» **Dataset rows**

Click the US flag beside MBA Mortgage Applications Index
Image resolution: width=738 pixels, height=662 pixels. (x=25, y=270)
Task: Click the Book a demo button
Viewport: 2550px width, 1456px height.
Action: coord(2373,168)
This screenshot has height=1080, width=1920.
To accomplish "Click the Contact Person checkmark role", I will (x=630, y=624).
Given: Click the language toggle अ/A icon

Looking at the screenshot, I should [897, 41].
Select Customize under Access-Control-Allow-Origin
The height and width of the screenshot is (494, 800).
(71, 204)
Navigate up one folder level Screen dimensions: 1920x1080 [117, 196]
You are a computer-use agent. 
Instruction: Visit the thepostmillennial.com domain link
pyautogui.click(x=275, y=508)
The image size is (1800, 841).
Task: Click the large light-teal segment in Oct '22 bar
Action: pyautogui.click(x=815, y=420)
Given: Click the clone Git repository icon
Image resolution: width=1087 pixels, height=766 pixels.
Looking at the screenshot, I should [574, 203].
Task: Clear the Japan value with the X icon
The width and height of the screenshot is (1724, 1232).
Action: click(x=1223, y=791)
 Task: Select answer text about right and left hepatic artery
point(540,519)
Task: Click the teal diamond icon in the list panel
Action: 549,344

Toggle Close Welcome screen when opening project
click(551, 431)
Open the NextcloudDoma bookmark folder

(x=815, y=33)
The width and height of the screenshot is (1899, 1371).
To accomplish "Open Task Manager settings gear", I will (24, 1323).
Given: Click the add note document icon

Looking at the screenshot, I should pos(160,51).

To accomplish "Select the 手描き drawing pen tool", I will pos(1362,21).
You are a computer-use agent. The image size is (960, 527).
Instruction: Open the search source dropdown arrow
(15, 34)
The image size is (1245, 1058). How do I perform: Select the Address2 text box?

» **Goal**
Turn the material above, from the line with "Given: Click the clone Git repository icon" to the line with "(x=815, y=33)", into a Markdown table with the columns No. and Entry. Give each non-blank line its own numbered row.

» **Exercise solution**
| No. | Entry |
|---|---|
| 1 | Given: Click the clone Git repository icon |
| 2 | Image resolution: width=1087 pixels, height=766 pixels. |
| 3 | Looking at the screenshot, I should [574, 203]. |
| 4 | Task: Clear the Japan value with the X icon |
| 5 | The width and height of the screenshot is (1724, 1232). |
| 6 | Action: click(x=1223, y=791) |
| 7 |  Task: Select answer text about right and left hepatic artery |
| 8 | point(540,519) |
| 9 | Task: Click the teal diamond icon in the list panel |
| 10 | Action: 549,344 |
| 11 | Toggle Close Welcome screen when opening project |
| 12 | click(551, 431) |
| 13 | Open the NextcloudDoma bookmark folder |
| 14 | (x=815, y=33) |